Auréolé de récompenses dans les festivals internationaux, de Venise aux Journées cinématographiques de Carthage, le premier long métrage de Leyla Bouzid sort sur les écrans français le 23 décembre. Un beau cadeau pour les fêtes !
Farah, c’est une tornade : elle avance en tournant et rien ne semble pouvoir l’arrêter. Elle est l’élan de la jeunesse qui veut pouvoir aimer et s’exprimer librement. Avec son groupe de jeunes musiciens, elle chante intensément des textes appelant à changer l’état des choses, car dès qu’elle ouvre les yeux, elle voit « des gens démunis, méprisés, dépités, qui s’exilent de ce monde de portes fermées ». Nous sommes en 2010, c’est l’été, et personne ne sait qu’en fin d’année, la révolution tunisienne aura lieu, même si la colère gronde : « Tel l’oiseau de nuit, je vois des gens détruits ; leurs fusils sont chargés, leurs chiens sont enragés ».
Il eut été facile de faire de Farah une égérie révolutionnaire, muse de cette émeute qui s’est généralisée au pays. Cela aurait plu aux foules. Mais là n’était pas le projet de Leyla Bouzid : A peine j’ouvre les yeux met au contraire en avant le désarroi de cet élan de vie conscient de sa force mais qui n’a pas encore pu s’identifier à un mouvement de masse et qui est confronté de tous bords à la surveillance organisée, aux compromis, aux trahisons, à la répression. Le film est dans l’avant, cette jeunesse qui fut celle de Leyla dans une Tunisie engoncée dans une dictature mettant un flic derrière chaque arbre, coincée dans l’autocensure et la paranoïa. « De l’ennui rien ne réchappe », chante Farah en désespoir de cause. Elle chante contre tout le monde, sa mère (remarquablement interprétée par la chanteuse Ghalia Benali) qui s’inquiète des conséquences autant que ce pouvoir qui ne supporte aucune remise en cause. Et ce cercle va peu à peu se refermer sur elle.
Mais là encore, le film n’est pas manichéen : chacun vit dans les tripes le dilemme du compromis par peur des séquelles. Comment composer sans perdre son âme ? Chaque adulte devra transiger pour protéger la frêle Farah.
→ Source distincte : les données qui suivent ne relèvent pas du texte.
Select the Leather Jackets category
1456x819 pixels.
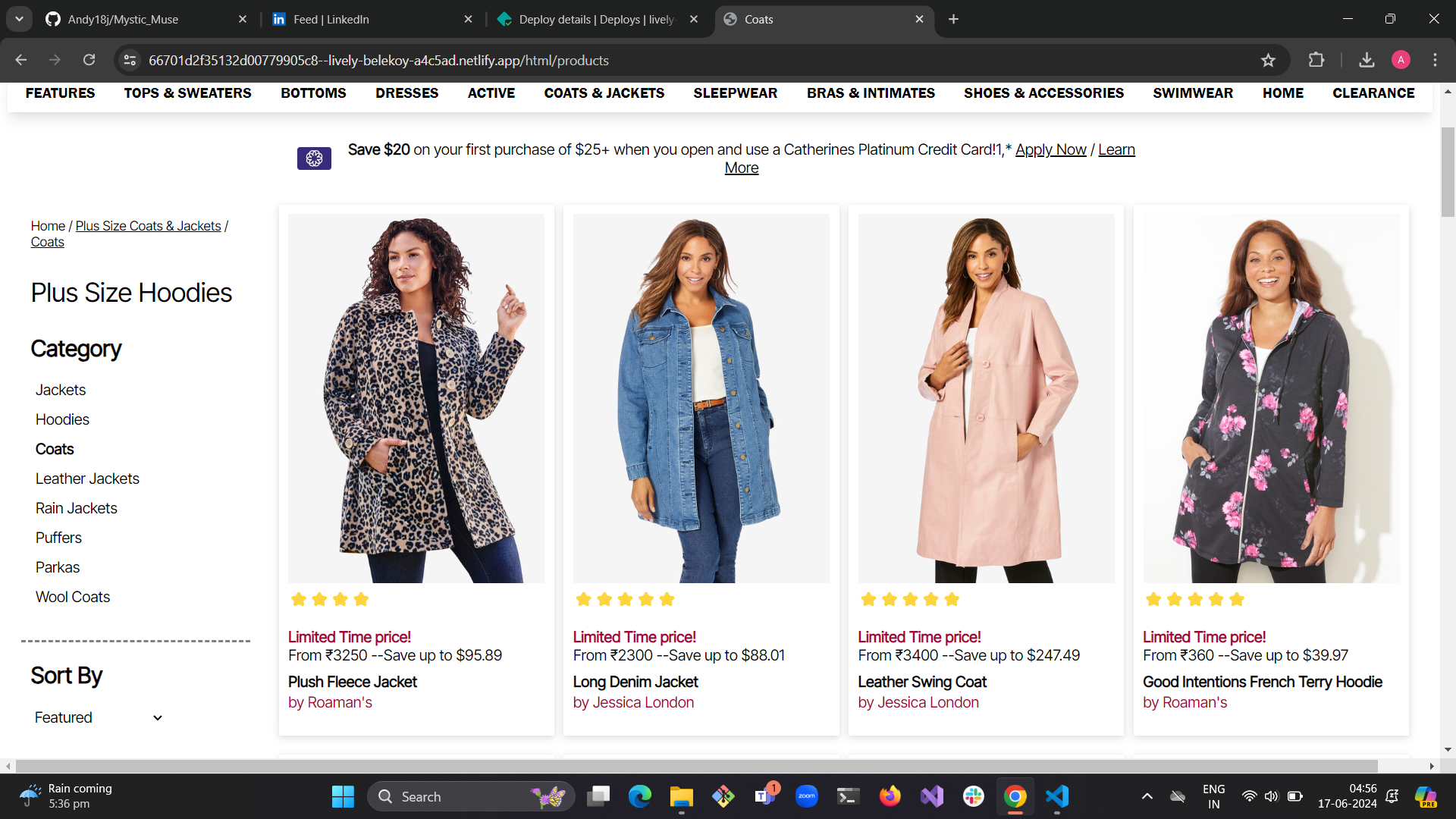pos(87,479)
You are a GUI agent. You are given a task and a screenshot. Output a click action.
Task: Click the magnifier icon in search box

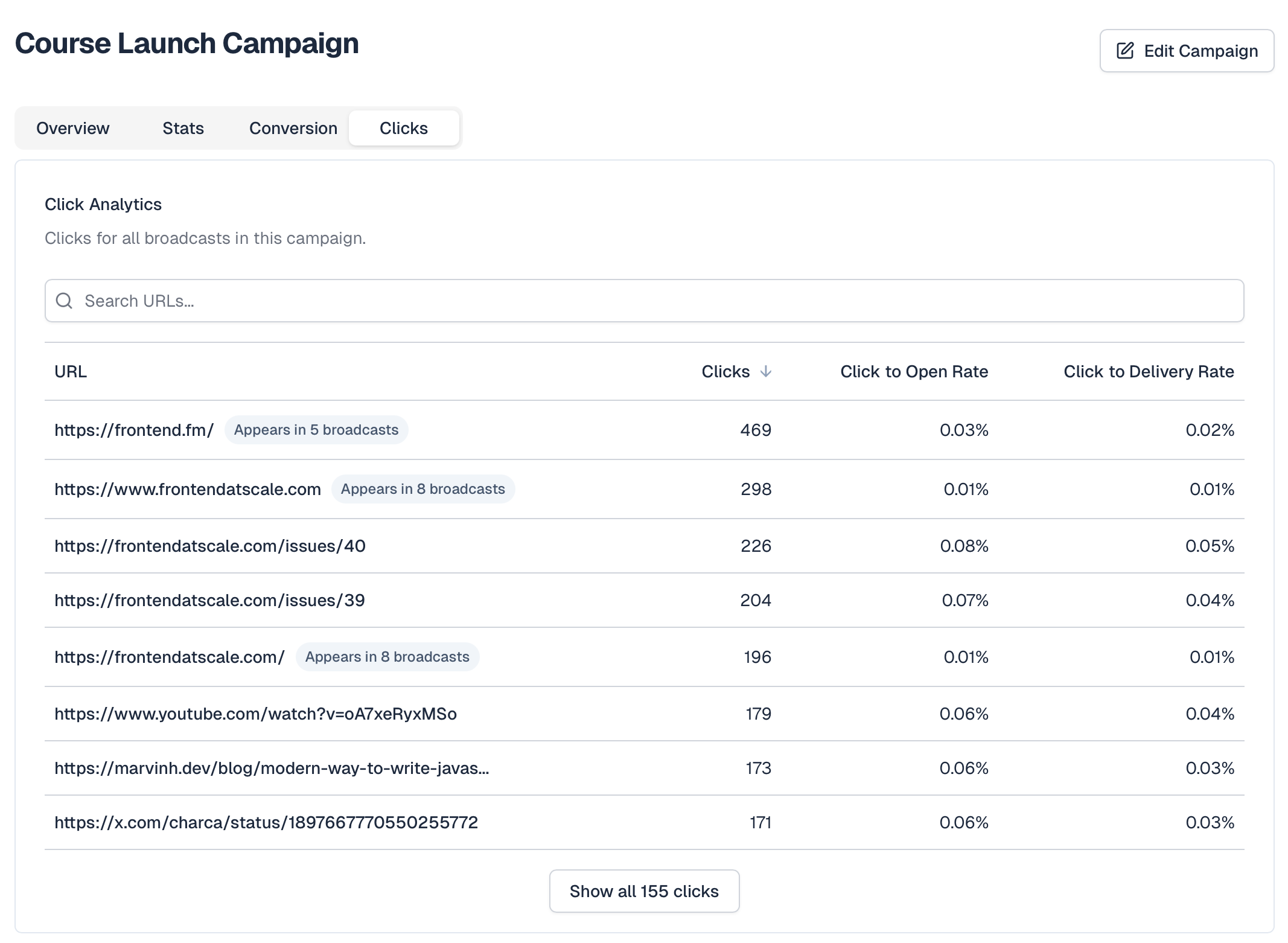[64, 301]
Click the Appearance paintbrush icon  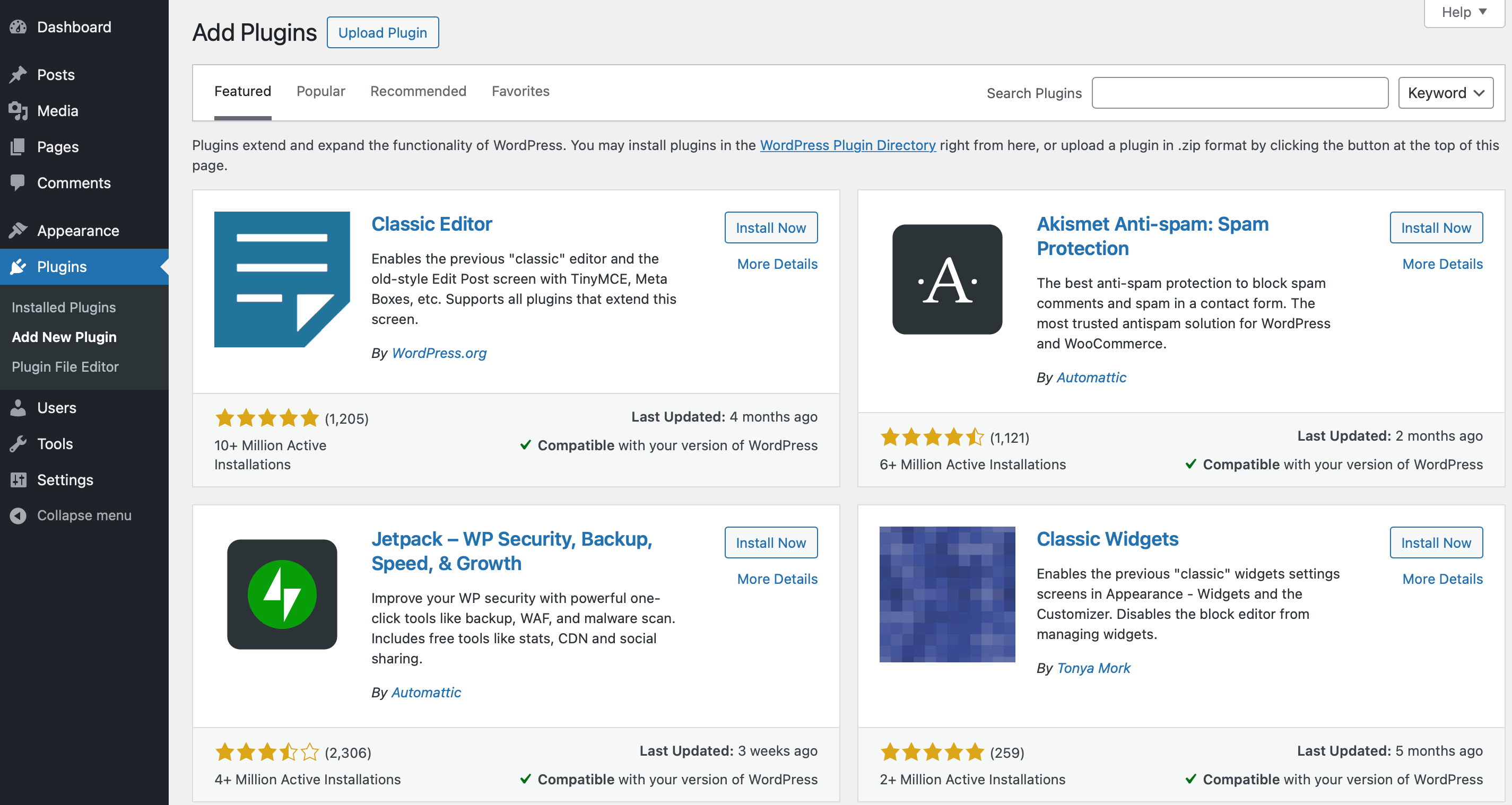click(x=18, y=231)
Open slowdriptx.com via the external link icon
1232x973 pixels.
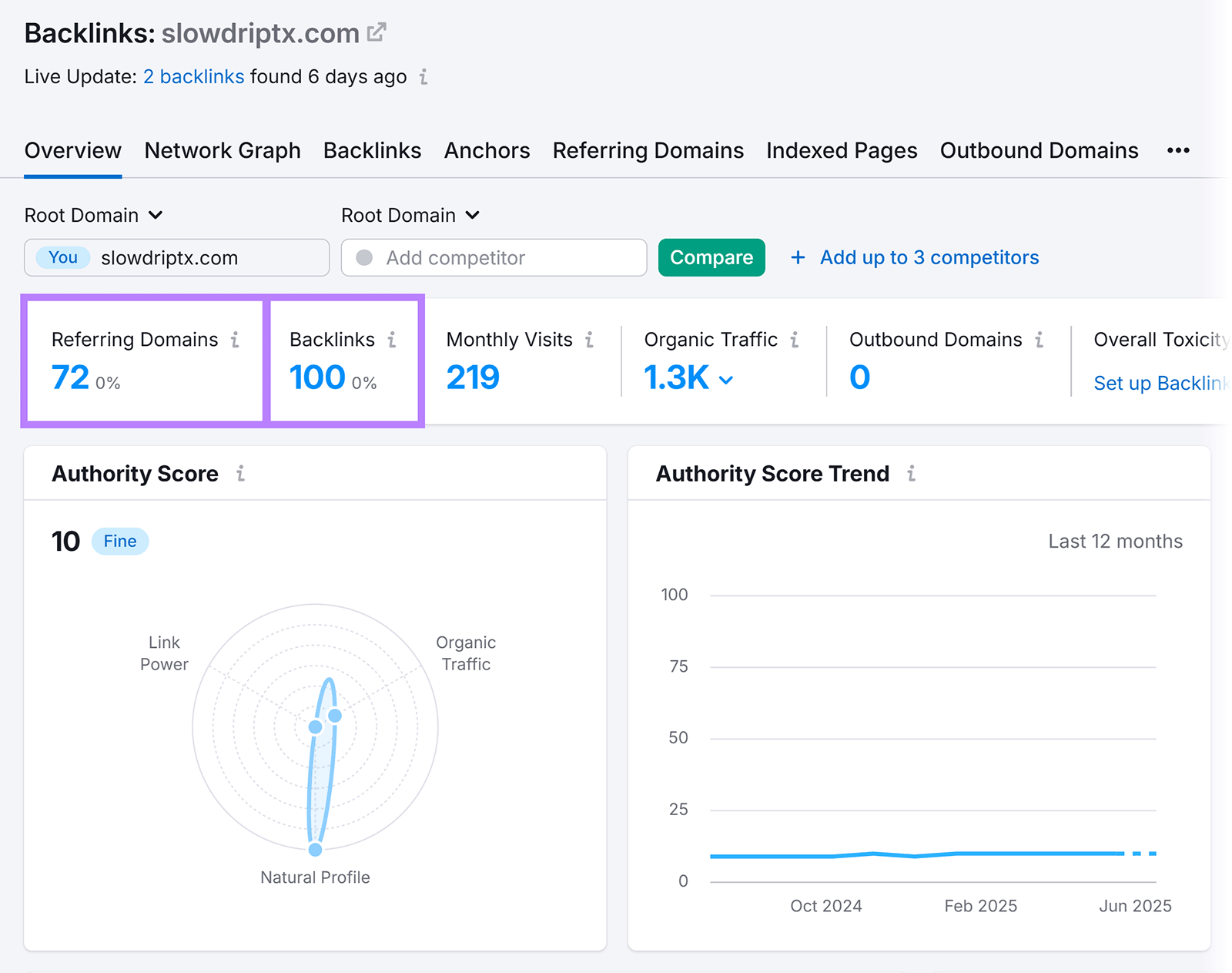[377, 31]
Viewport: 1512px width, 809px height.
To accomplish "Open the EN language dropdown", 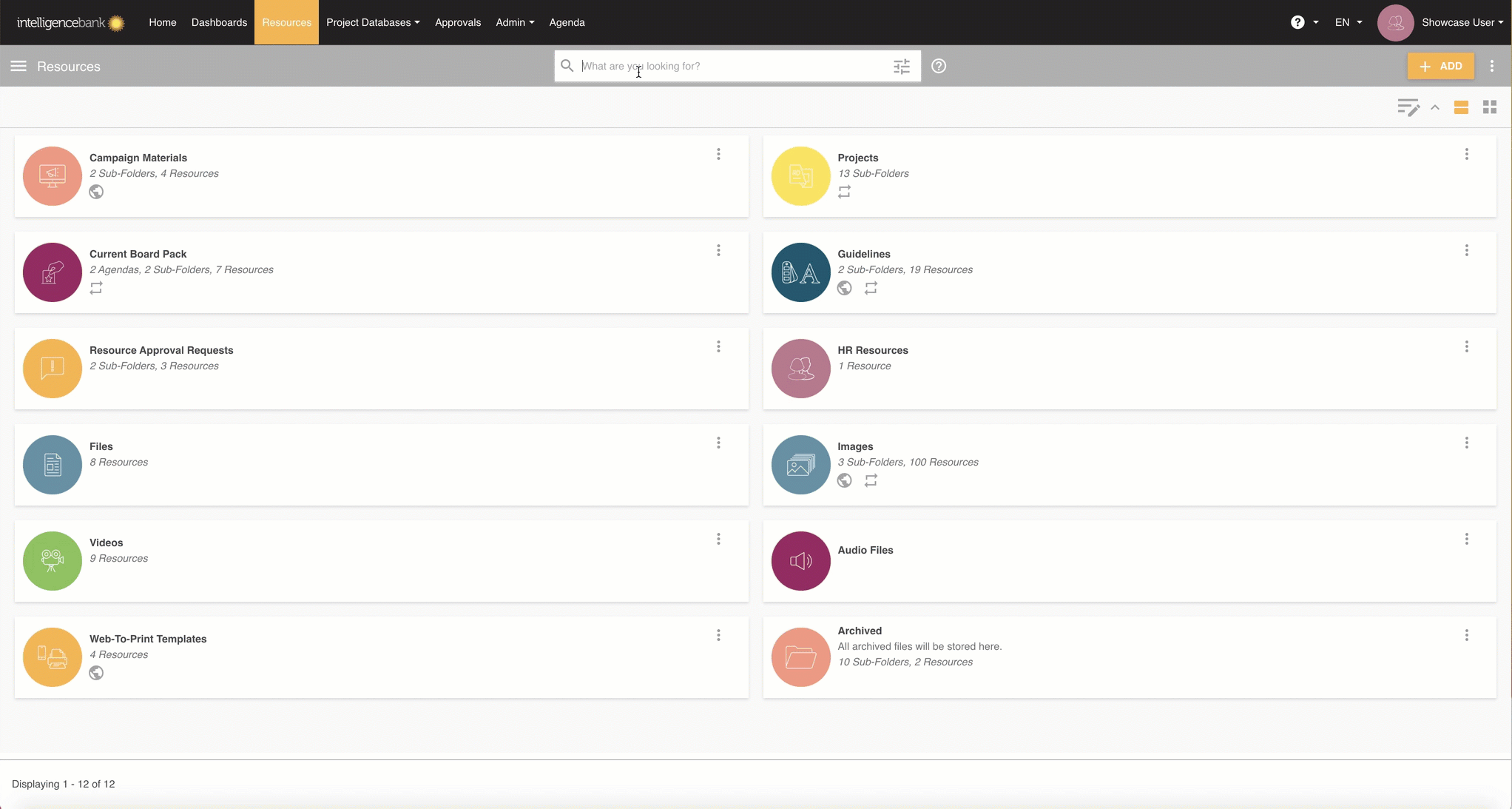I will (x=1348, y=22).
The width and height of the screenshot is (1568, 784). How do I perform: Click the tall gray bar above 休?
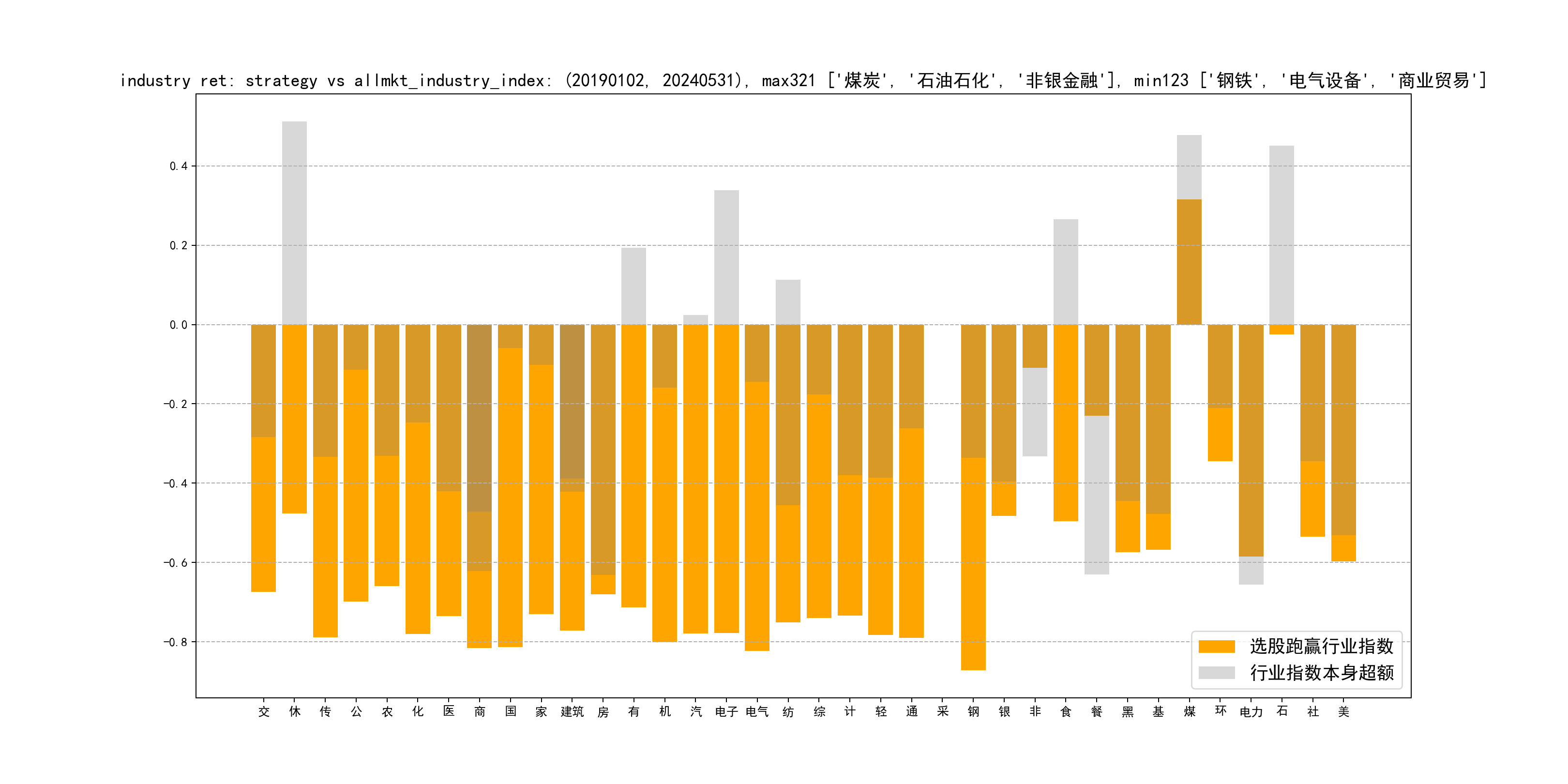coord(295,222)
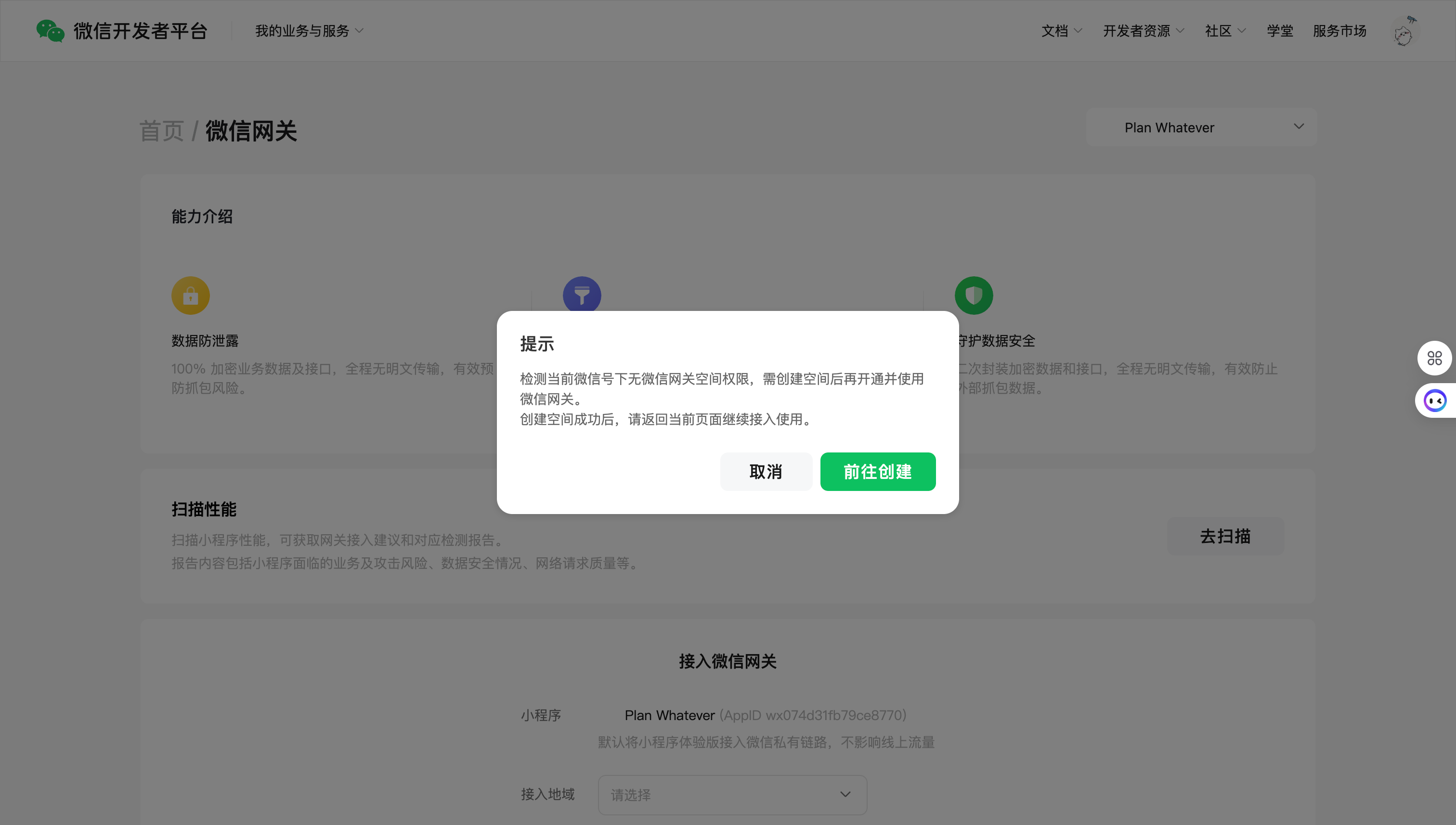Navigate to 首页 breadcrumb link
The width and height of the screenshot is (1456, 825).
click(161, 131)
C’est le réel qui est en cause, la dure réalité de la dictature : entre idéal et responsabilité, le chemin est semé d’embûches. Rendre compte de ce tiraillement est au centre du projet du film, car il en fait l’actualité. C’est en pleine conscience de ce qu’on a été, de ses compromis comme de son désir de vie, qu’une société peut sortir de la dictature sans les illusions du prophétisme révolutionnaire et ses inévitables déceptions.
La réussite d’A peine j’ouvre les yeux est de parvenir à cette conscience sans discours, en plongeant dans la complexité de chaque personnage, sans rien masquer de ses contradictions. Tout le film est pensé dans cette sincérité : les jeunes sont des musiciens amateurs et les répétitions comme les concerts sont tournés sans play-back, le casting a été fait en fonction de l’expressivité des personnes et les dialogues réécrits selon leurs improvisations, le champ de la caméra de Sébastien Goepfert leur laisse l’espace de vie nécessaire. Sans folklore, la musique de l’Irakien Khyam Allami combine l’énergie de la musique populaire tunisienne et du rock électrique. Le jeu de Baya Medhaffar (Farah) rend compte sans enflure de sa force vitale mais aussi de son trouble face à l’adversité et aux accommodements de chacun.
C’est cela qui permet aux personnages de sortir de l’impuissance. Cela suppose d’aller chercher leur beauté, au fond de les aimer : ce film ne condamne personne, il va au contraire puiser en chacun un fond d’humanité, une dignité, même chez les plus compromis. Car ce n’est pas dans le manichéisme qu’un pays avance, mais dans la réconciliation avec soi, et donc avec son passé. C’est à cette condition que, comme Marwan, le poète-chanteur que les forces obscurantistes voulaient assassiner dans Le Destin de Youssef Chahine, on peut encore chanter.